━━━ Record list ━━━

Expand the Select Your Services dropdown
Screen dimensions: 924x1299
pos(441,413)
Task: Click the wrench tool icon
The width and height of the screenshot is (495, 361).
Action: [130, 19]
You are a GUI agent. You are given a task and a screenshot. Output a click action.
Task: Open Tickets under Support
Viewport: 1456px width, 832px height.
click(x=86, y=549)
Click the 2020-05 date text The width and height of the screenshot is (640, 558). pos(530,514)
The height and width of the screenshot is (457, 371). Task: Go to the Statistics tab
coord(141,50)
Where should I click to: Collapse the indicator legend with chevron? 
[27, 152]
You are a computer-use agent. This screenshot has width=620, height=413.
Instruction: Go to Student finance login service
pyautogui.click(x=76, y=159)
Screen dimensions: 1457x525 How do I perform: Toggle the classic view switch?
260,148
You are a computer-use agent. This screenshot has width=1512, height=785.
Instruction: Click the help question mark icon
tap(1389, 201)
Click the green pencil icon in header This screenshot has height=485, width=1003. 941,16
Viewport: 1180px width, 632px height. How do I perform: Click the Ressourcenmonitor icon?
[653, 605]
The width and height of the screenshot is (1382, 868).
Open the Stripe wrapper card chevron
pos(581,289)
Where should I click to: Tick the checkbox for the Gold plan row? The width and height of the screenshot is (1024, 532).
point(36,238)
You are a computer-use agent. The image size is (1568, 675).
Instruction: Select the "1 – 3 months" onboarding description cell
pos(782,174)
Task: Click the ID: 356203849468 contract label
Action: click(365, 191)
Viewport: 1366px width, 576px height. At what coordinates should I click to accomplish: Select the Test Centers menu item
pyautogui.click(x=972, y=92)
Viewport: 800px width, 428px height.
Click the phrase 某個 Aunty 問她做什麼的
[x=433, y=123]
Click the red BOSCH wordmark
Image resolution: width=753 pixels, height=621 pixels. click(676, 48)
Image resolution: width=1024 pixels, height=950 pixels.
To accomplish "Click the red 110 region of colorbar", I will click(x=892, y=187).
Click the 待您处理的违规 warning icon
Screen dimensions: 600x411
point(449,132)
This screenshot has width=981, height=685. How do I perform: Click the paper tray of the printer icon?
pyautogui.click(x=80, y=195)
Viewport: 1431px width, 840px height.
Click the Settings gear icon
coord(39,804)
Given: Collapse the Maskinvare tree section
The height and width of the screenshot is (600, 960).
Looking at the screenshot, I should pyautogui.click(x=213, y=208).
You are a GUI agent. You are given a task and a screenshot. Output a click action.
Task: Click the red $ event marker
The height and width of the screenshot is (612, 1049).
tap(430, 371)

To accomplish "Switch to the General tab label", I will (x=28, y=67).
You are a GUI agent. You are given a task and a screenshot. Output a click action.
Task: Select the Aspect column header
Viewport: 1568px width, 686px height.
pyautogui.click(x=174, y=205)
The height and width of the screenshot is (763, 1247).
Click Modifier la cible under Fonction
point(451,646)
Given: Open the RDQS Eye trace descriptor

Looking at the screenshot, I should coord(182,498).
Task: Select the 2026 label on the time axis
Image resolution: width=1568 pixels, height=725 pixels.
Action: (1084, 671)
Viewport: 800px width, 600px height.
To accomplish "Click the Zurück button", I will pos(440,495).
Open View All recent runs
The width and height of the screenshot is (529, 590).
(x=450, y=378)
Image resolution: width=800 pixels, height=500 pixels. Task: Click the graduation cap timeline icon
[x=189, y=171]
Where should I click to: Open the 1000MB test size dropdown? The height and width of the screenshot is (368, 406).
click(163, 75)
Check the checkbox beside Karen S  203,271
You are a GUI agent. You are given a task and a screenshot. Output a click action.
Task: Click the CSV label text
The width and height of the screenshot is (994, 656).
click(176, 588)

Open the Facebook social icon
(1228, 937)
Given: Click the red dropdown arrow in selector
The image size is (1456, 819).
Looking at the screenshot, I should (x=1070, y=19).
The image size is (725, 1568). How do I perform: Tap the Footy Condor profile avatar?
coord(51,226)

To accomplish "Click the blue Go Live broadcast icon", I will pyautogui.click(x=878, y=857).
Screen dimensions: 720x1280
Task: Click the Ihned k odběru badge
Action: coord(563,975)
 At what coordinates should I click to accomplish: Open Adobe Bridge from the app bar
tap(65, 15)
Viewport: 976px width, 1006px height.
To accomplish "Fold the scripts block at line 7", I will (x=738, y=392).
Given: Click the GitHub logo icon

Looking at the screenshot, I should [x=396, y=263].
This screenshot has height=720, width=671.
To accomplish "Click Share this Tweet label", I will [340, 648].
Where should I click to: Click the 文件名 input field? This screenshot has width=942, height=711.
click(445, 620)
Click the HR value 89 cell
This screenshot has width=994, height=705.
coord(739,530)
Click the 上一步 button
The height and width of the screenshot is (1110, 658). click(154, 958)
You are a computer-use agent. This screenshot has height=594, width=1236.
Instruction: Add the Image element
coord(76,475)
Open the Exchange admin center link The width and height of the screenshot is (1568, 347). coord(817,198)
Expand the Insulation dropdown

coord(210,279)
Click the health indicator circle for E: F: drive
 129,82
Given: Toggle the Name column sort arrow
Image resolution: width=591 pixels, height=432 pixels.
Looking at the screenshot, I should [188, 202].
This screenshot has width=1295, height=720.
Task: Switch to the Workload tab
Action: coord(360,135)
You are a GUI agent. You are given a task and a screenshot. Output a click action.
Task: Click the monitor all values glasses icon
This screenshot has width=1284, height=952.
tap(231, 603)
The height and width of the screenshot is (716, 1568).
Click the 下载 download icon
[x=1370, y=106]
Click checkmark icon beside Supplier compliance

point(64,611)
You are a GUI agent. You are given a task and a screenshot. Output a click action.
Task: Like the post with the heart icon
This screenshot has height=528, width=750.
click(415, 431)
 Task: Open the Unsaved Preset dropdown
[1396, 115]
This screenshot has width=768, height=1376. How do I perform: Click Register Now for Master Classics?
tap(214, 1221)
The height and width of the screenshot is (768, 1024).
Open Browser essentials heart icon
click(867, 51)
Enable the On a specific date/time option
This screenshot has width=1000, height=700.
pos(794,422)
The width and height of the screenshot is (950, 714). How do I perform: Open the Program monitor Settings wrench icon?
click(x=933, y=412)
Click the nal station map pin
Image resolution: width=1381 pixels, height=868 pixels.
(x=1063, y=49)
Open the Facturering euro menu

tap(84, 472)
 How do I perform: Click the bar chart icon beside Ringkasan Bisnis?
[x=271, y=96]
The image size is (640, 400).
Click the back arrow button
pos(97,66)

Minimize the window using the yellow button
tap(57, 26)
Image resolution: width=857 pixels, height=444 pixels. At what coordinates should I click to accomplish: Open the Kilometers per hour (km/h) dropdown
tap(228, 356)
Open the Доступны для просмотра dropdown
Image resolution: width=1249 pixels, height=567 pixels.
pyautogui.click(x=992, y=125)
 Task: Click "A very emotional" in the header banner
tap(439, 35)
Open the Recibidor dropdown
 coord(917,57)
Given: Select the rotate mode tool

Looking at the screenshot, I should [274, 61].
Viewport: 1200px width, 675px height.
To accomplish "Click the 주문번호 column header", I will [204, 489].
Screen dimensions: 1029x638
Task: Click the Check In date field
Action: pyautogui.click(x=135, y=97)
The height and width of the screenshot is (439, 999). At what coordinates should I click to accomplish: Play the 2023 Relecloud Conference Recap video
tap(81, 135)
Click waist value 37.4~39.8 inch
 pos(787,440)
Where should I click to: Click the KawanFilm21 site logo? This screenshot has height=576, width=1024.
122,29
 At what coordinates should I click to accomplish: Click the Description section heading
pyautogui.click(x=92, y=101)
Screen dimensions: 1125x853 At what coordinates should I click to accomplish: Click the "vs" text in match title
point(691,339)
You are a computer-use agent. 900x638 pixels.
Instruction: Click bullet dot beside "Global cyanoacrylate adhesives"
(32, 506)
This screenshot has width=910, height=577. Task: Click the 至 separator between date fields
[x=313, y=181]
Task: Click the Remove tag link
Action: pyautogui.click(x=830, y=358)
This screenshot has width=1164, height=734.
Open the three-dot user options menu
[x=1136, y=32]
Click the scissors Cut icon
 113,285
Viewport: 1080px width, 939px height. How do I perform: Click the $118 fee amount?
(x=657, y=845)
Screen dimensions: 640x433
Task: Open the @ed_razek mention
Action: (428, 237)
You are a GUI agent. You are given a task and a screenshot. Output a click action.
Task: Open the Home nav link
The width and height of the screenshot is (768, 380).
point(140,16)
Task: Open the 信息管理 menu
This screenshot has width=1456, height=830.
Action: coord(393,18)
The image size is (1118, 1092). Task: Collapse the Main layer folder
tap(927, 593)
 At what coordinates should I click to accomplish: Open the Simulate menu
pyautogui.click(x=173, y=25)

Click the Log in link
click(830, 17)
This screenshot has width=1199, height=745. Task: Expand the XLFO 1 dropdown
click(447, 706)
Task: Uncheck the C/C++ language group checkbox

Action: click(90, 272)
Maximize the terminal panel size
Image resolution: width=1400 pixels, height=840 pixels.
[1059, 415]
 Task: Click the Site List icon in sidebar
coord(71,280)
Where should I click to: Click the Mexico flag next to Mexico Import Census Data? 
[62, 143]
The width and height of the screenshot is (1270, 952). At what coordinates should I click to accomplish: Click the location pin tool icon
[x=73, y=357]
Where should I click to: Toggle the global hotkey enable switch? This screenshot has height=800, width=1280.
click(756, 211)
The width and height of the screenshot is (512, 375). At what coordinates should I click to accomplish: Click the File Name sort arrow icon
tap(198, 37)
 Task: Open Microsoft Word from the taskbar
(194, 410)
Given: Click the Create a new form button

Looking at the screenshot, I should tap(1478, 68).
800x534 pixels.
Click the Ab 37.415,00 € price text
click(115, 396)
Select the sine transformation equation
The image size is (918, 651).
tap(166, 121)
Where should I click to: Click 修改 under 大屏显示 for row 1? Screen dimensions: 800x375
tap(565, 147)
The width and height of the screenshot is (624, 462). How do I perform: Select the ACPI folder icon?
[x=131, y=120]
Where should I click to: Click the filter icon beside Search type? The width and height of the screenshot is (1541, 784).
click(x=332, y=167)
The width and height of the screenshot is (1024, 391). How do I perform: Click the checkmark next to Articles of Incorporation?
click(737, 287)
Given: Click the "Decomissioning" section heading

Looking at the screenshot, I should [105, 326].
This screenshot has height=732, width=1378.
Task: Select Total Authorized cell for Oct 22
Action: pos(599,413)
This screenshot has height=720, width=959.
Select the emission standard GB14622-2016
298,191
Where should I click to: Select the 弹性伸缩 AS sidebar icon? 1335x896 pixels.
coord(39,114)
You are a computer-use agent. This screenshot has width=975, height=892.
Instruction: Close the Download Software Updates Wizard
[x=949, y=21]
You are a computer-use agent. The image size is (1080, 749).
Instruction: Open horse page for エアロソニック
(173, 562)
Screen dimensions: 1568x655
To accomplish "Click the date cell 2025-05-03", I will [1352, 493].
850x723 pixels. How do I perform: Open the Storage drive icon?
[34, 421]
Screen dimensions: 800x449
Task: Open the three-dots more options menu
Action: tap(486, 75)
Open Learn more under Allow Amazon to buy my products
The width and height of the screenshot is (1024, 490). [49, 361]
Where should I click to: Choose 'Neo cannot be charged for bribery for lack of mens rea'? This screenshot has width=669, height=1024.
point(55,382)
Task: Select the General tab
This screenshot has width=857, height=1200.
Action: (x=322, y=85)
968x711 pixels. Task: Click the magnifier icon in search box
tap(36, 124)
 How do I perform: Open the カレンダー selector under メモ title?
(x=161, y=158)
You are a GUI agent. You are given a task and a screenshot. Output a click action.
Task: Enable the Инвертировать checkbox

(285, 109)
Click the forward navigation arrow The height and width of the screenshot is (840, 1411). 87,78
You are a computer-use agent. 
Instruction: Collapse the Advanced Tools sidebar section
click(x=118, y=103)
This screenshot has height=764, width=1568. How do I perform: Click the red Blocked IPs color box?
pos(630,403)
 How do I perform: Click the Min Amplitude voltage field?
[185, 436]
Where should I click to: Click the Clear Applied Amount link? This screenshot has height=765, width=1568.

━━━

### Work required
Turn the lines of the listing starting at the line containing "Task: Select the 2026 label on the time axis" and ending at the line containing "Looking at the screenshot, I should [x=396, y=263]." into a JSON list of strings, one string per line, leaving out blank lines. Include nothing else from the listing.

### Expected answer
[
  "Task: Select the 2026 label on the time axis",
  "Image resolution: width=1568 pixels, height=725 pixels.",
  "Action: (1084, 671)",
  "Viewport: 800px width, 600px height.",
  "To accomplish \"Click the Zurück button\", I will pos(440,495).",
  "Open View All recent runs",
  "The width and height of the screenshot is (529, 590).",
  "(x=450, y=378)",
  "Image resolution: width=800 pixels, height=500 pixels. Task: Click the graduation cap timeline icon",
  "[x=189, y=171]",
  "Where should I click to: Open the 1000MB test size dropdown? The height and width of the screenshot is (368, 406).",
  "click(163, 75)",
  "Check the checkbox beside Karen S  203,271",
  "You are a GUI agent. You are given a task and a screenshot. Output a click action.",
  "Task: Click the CSV label text",
  "The width and height of the screenshot is (994, 656).",
  "click(176, 588)",
  "Open the Facebook social icon",
  "(1228, 937)",
  "Given: Click the red dropdown arrow in selector",
  "The image size is (1456, 819).",
  "Looking at the screenshot, I should (x=1070, y=19).",
  "The image size is (725, 1568). How do I perform: Tap the Footy Condor profile avatar?",
  "coord(51,226)",
  "To accomplish \"Click the blue Go Live broadcast icon\", I will pyautogui.click(x=878, y=857).",
  "Screen dimensions: 720x1280",
  "Task: Click the Ihned k odběru badge",
  "Action: coord(563,975)",
  " At what coordinates should I click to accomplish: Open Adobe Bridge from the app bar",
  "tap(65, 15)",
  "Viewport: 976px width, 1006px height.",
  "To accomplish \"Fold the scripts block at line 7\", I will (x=738, y=392).",
  "Given: Click the GitHub logo icon",
  "Looking at the screenshot, I should [x=396, y=263]."
]